The usage of Azure compute, by customers, has more than doubled. More than two out of three Dynamics CRM customers opt for cloud deployments. Premium workloads make up more than 50 percent of the Office 365 installed base, a rise of 10 percentage points year-over-year. Also, there are 70 percent more Enterprise Mobility customers (over 13,000), which is 700 percent increase year-over-year.
Revenue from Server products and services is up by 12 percent (revenue from Server products alone has grown by 10 percent).

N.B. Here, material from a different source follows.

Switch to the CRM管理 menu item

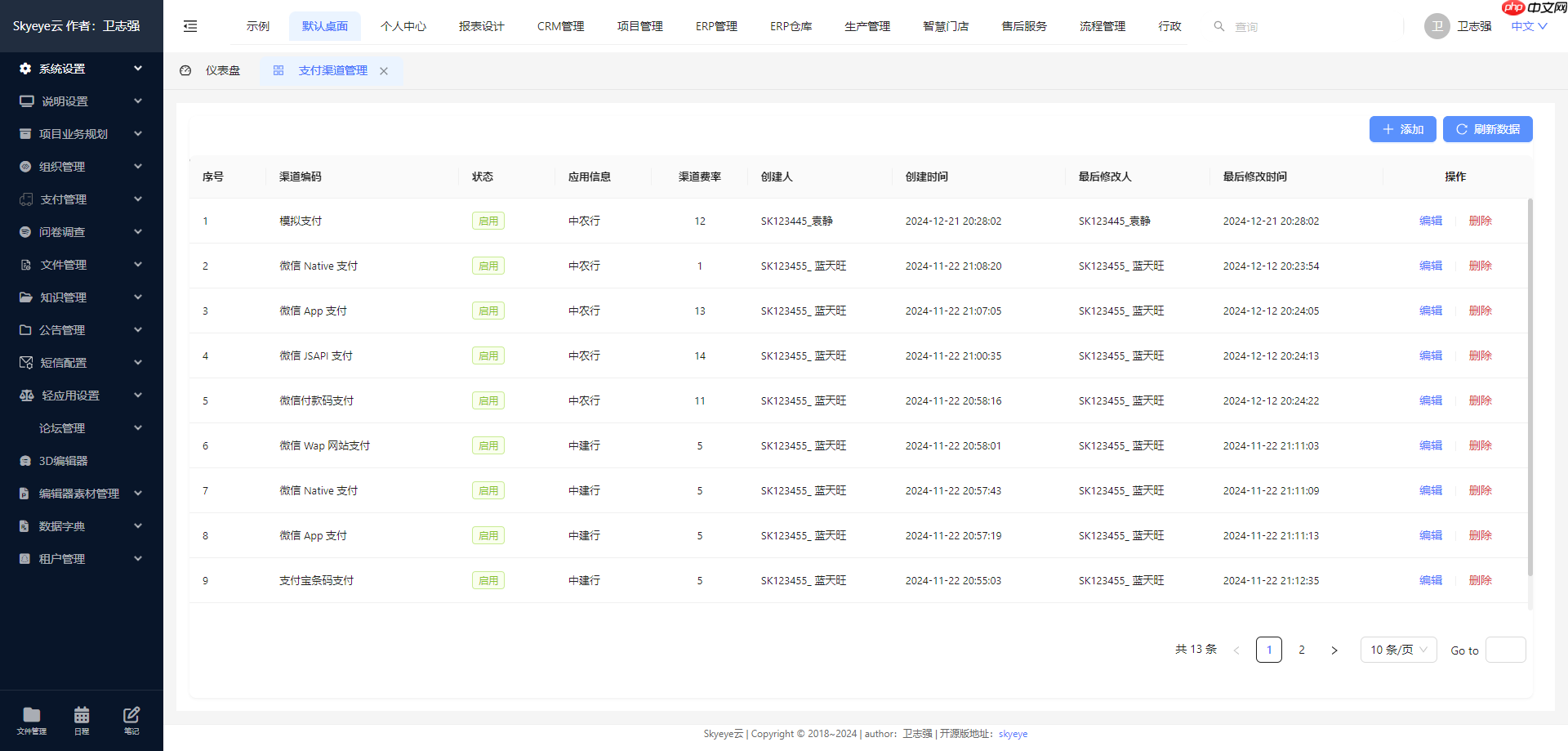pos(560,25)
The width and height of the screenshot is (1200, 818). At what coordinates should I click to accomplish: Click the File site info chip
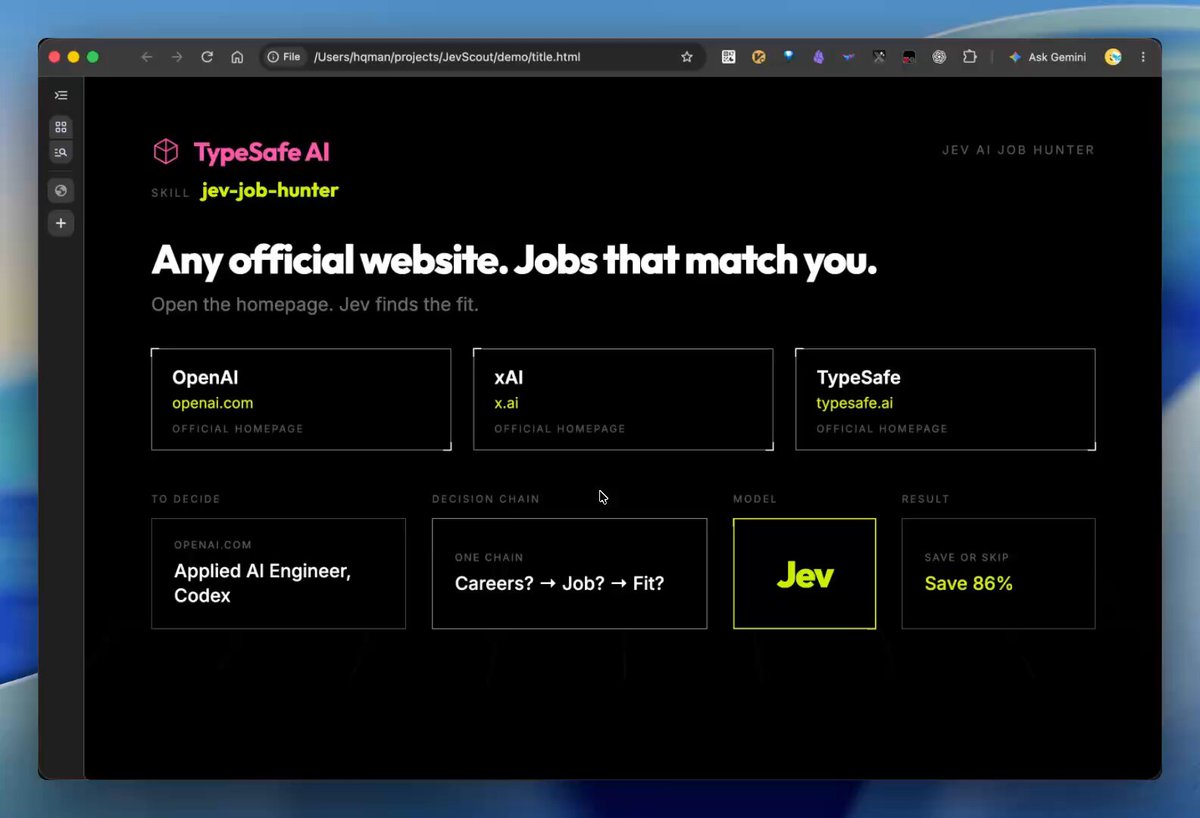pyautogui.click(x=284, y=57)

The premium versions of Windows Server, System Center Service and SQL Servers have grown by 25 percent.
"Customers continue to choose Microsoft to transform their business and as a result we saw incredible growth across our cloud services this quarter", says Microsoft CEO Satya Nadella. "Next week at Build we're excited to share more about how we're empowering every individual and organization on the planet to achieve more with the next generation of our platforms".
Based on the aforementioned figures, Microsoft's "cloud first, mobile first" mantra seems to be more like 'cloud first because that's where the money's at, and mobile first because that's what will help us get there'. The strong cloud revenue is certainly more promising than the revenue generated by the software giant's mobile endeavors.